### [Problem requirements]
At the line containing "Where should I click to: Click the [회사이름]", begin retyping, and continue word for word until the records below run out.
======== Extracted records ========
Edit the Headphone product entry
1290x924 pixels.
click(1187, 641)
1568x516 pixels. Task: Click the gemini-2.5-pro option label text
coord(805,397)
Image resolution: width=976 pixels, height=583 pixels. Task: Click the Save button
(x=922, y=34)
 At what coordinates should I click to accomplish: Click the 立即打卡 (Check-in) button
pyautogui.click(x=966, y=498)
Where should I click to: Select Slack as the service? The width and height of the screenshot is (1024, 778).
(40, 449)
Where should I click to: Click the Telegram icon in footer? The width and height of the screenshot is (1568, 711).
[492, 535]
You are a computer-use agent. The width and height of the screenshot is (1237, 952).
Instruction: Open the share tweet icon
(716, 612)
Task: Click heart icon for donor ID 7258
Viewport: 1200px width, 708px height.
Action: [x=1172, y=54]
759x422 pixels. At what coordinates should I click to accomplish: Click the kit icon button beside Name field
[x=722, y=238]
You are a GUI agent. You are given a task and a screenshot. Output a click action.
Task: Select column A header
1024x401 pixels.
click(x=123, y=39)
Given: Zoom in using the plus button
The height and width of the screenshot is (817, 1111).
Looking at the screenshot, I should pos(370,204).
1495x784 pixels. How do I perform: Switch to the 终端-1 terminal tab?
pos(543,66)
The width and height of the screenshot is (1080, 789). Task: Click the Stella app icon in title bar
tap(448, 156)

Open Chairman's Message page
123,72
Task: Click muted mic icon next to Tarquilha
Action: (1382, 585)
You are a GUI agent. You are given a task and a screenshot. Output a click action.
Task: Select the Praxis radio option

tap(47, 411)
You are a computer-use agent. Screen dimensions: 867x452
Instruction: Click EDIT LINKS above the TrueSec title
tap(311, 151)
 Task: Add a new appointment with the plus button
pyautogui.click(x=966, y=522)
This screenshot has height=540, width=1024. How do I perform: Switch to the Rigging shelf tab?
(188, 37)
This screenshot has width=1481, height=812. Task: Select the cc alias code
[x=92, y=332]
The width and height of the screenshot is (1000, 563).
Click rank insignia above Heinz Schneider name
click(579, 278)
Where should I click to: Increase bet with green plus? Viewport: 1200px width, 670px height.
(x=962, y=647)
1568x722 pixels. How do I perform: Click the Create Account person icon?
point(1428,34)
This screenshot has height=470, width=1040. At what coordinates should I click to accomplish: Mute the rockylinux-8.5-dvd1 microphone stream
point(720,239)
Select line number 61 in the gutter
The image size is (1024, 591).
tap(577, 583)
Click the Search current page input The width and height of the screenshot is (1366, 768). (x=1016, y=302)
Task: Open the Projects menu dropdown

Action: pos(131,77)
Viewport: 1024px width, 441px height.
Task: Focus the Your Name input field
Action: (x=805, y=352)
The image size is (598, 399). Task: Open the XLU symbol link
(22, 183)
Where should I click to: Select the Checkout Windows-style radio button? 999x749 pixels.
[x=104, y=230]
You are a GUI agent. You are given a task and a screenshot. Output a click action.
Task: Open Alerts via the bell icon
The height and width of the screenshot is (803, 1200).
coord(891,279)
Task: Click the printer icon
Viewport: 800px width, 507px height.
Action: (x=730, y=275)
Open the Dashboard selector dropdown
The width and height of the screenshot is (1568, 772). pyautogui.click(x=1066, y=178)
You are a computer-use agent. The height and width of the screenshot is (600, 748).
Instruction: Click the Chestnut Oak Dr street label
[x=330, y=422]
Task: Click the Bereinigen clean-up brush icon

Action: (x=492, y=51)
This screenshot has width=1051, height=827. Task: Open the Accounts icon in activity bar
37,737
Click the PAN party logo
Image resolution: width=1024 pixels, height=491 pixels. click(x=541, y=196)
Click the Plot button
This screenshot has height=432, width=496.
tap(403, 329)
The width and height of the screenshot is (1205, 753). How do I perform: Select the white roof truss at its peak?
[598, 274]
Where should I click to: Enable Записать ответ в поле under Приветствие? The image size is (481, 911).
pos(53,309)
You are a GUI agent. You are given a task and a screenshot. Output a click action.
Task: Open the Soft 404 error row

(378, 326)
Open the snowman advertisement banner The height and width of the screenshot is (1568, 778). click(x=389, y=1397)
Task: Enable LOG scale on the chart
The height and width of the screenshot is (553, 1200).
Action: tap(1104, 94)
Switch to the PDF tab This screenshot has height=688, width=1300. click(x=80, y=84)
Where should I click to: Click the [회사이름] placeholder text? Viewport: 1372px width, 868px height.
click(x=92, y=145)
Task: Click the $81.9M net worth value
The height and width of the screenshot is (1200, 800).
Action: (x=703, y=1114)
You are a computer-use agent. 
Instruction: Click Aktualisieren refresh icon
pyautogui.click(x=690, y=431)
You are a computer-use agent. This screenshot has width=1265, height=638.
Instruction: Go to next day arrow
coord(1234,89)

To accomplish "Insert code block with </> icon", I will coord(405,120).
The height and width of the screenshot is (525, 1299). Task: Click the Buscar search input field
========
### [Response box]
Where should I click to: Click the [회사이름] placeholder text? Viewport: 1372px width, 868px height.
click(x=92, y=145)
Task: Click the $81.9M net worth value
The height and width of the screenshot is (1200, 800).
Action: (x=703, y=1114)
You are a computer-use agent. 
Instruction: Click Aktualisieren refresh icon
pyautogui.click(x=690, y=431)
You are a computer-use agent. This screenshot has width=1265, height=638.
Instruction: Go to next day arrow
coord(1234,89)

To accomplish "Insert code block with </> icon", I will coord(405,120).
The height and width of the screenshot is (525, 1299). Task: Click the Buscar search input field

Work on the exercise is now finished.